Assignment
Repeat all the data that appears below, keeping it exact.

○ ○ ○ ○

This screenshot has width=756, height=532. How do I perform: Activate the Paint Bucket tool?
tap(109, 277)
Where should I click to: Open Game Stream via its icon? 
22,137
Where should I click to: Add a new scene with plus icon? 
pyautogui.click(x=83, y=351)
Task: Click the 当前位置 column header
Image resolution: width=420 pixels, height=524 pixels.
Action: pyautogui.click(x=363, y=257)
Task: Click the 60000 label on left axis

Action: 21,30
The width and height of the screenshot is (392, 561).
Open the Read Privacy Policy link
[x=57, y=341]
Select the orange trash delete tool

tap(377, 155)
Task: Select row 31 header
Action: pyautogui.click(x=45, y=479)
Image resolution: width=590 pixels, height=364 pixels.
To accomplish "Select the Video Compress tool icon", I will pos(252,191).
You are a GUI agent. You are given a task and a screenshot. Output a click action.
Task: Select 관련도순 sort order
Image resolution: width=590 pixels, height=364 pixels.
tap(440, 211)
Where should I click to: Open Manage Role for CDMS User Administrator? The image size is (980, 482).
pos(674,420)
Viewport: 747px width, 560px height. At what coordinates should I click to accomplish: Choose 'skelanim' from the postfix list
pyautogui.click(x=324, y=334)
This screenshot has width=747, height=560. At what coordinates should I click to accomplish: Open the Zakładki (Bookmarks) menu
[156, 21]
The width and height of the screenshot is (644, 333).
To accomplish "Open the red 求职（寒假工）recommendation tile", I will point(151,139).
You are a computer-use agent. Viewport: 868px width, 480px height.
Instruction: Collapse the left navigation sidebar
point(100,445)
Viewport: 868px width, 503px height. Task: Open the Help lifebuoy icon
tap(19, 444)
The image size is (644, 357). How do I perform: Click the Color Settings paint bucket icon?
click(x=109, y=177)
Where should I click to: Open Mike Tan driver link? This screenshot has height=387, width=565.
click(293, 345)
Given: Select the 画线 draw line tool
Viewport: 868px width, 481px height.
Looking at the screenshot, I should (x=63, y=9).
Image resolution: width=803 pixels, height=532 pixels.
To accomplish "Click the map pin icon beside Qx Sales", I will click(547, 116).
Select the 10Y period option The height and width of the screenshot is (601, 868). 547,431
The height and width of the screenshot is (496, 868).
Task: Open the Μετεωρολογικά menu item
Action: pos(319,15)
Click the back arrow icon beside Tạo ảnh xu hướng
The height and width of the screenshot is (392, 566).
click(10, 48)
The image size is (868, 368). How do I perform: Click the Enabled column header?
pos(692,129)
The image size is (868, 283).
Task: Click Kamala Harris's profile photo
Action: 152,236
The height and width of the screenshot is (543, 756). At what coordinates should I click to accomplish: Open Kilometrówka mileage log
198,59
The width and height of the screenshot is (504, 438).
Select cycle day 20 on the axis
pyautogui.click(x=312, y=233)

○ ○ ○ ○

Output for this exercise
This screenshot has width=756, height=532. How do I perform: Activate the Paint Bucket tool?
tap(109, 277)
Where should I click to: Open Game Stream via its icon? 
22,137
Where should I click to: Add a new scene with plus icon? 
pyautogui.click(x=83, y=351)
Task: Click the 当前位置 column header
Image resolution: width=420 pixels, height=524 pixels.
Action: pyautogui.click(x=363, y=257)
Task: Click the 60000 label on left axis

Action: 21,30
The width and height of the screenshot is (392, 561).
Open the Read Privacy Policy link
[x=57, y=341]
Select the orange trash delete tool

tap(377, 155)
Task: Select row 31 header
Action: pyautogui.click(x=45, y=479)
Image resolution: width=590 pixels, height=364 pixels.
To accomplish "Select the Video Compress tool icon", I will pos(252,191).
You are a GUI agent. You are given a task and a screenshot. Output a click action.
Task: Select 관련도순 sort order
Image resolution: width=590 pixels, height=364 pixels.
tap(440, 211)
Where should I click to: Open Manage Role for CDMS User Administrator? The image size is (980, 482).
pos(674,420)
Viewport: 747px width, 560px height. At what coordinates should I click to accomplish: Choose 'skelanim' from the postfix list
pyautogui.click(x=324, y=334)
This screenshot has width=747, height=560. At what coordinates should I click to accomplish: Open the Zakładki (Bookmarks) menu
[156, 21]
The width and height of the screenshot is (644, 333).
To accomplish "Open the red 求职（寒假工）recommendation tile", I will point(151,139).
You are a computer-use agent. Viewport: 868px width, 480px height.
Instruction: Collapse the left navigation sidebar
point(100,445)
Viewport: 868px width, 503px height. Task: Open the Help lifebuoy icon
tap(19, 444)
The image size is (644, 357). How do I perform: Click the Color Settings paint bucket icon?
click(x=109, y=177)
Where should I click to: Open Mike Tan driver link? This screenshot has height=387, width=565.
click(293, 345)
Given: Select the 画线 draw line tool
Viewport: 868px width, 481px height.
Looking at the screenshot, I should (x=63, y=9).
Image resolution: width=803 pixels, height=532 pixels.
To accomplish "Click the map pin icon beside Qx Sales", I will click(547, 116).
Select the 10Y period option The height and width of the screenshot is (601, 868). 547,431
The height and width of the screenshot is (496, 868).
Task: Open the Μετεωρολογικά menu item
Action: pos(319,15)
Click the back arrow icon beside Tạo ảnh xu hướng
The height and width of the screenshot is (392, 566).
click(10, 48)
The image size is (868, 368). How do I perform: Click the Enabled column header?
pos(692,129)
The image size is (868, 283).
Task: Click Kamala Harris's profile photo
Action: 152,236
The height and width of the screenshot is (543, 756). At what coordinates should I click to accomplish: Open Kilometrówka mileage log
198,59
The width and height of the screenshot is (504, 438).
Select cycle day 20 on the axis
pyautogui.click(x=312, y=233)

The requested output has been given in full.